You go with me to ignominious disgrace, to a prison’s walls; oh no, that cannot be: and yet you cannot stay here. This house will pass into other hands; I know not what to do with you, where to send you. I must return to Naples, but I do not wish you there, amid the general contempt, the disagreeable publicity that will attend me; no, you will be far better off away; I want you to go to Baie; you can remain there until the issue of affairs is known; then, if favorable, you can come to me.”

“I will obey you; I will go there if you wish it; but tell me one thing, Rinaldo, I entreat you; are not those singular men who used to visit you, the cause of this?”

“Yes,” said he, hesitatingly, “they are.”

“I knew it. I felt they came for no good purpose.”

“Gentlemen,” said my husband, addressing the king’s officers, “will you allow me a private conversation with my wife before I go?”

“Certainly, monsieur,” replied the principal of the officers; and with their officials they filed slowly from the apartment. The count, who had not spoken during our dialogue, following them with a dejected air. When the great door of the banqueting hall shut heavily behind them, Rinaldo, as if overcome by this sudden, unlooked for misfortune, threw his arms around me, and, weeping, kissed me.
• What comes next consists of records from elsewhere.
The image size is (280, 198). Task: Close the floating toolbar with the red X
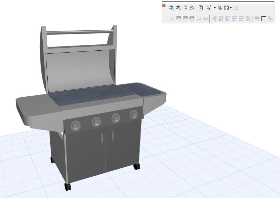(164, 5)
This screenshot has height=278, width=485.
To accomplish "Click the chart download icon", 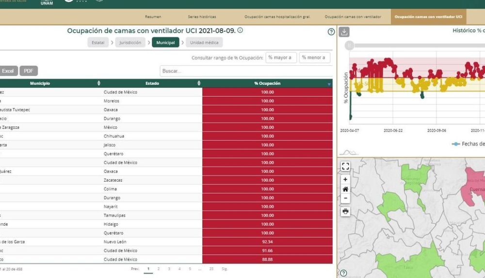I will coord(344,32).
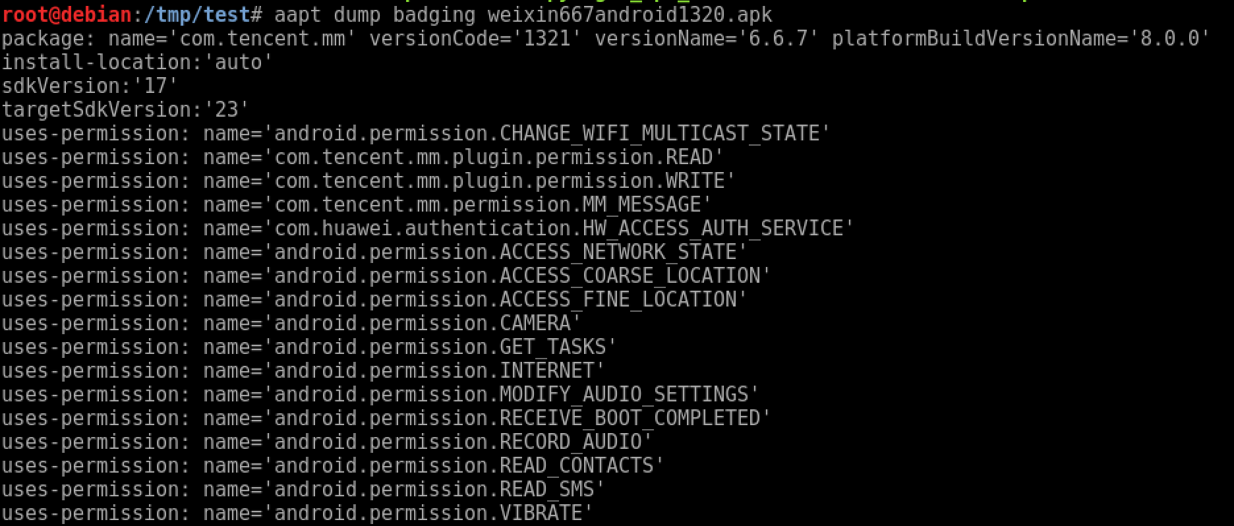Viewport: 1234px width, 526px height.
Task: Click the sdkVersion '17' line
Action: click(x=89, y=86)
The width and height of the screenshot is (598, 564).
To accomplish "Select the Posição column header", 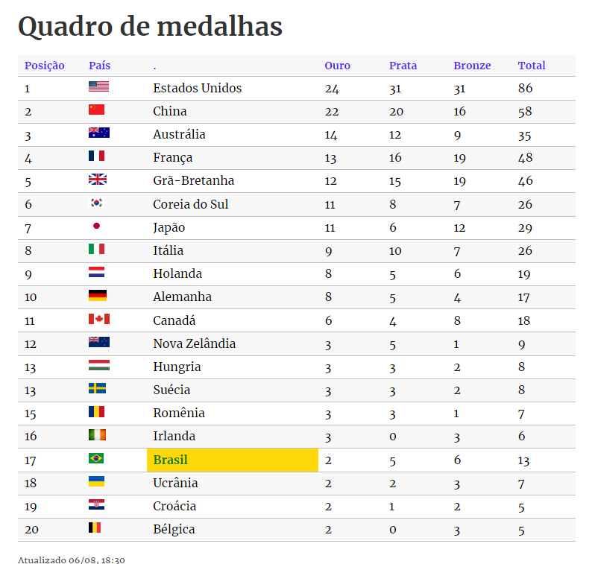I will 45,66.
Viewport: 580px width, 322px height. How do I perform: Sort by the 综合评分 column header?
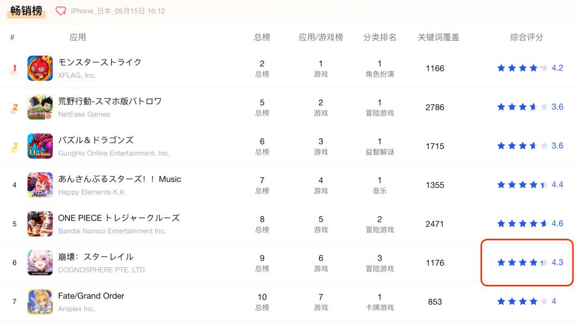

“Genevra, my poor Genevra, we are about to separate, and it may be you will never see your unhappy husband again! I have not been to you the kind husband I should have been; my conduct has often been harsh and cruel: my love for you has been an enigma to myself. I have not acted rightly towards you; and now, a strange fatality—as unlooked for as strange—is about to tear me from you and that dear child.”

Sighing, he kissed me again.

“Let the past be forgotten and forgiven,” I answered, as I folded my arms around his neck: “let it go; it is done; it is nothing; I have forgotten it: only let me accompany you now. Why should sorrow separate a wife from a husband? I can share imprisonment with you, and take Raphael with me: I fear not its isolation, nor its gloom.”

“No, no; do as I wish. What could be more brutal than to enclose in prison walls a young woman and her child—shut out from God’s air and human society! Go to Baie; you will not be far from me; you shall hear from me often. Perhaps this unfortunate affair will be happily ended: then, reunited, we will seek some new home—since this will no longer acknowledge me as master; some sweet, quiet place, where our days shall be spent more happily than the best part of our married life has been.”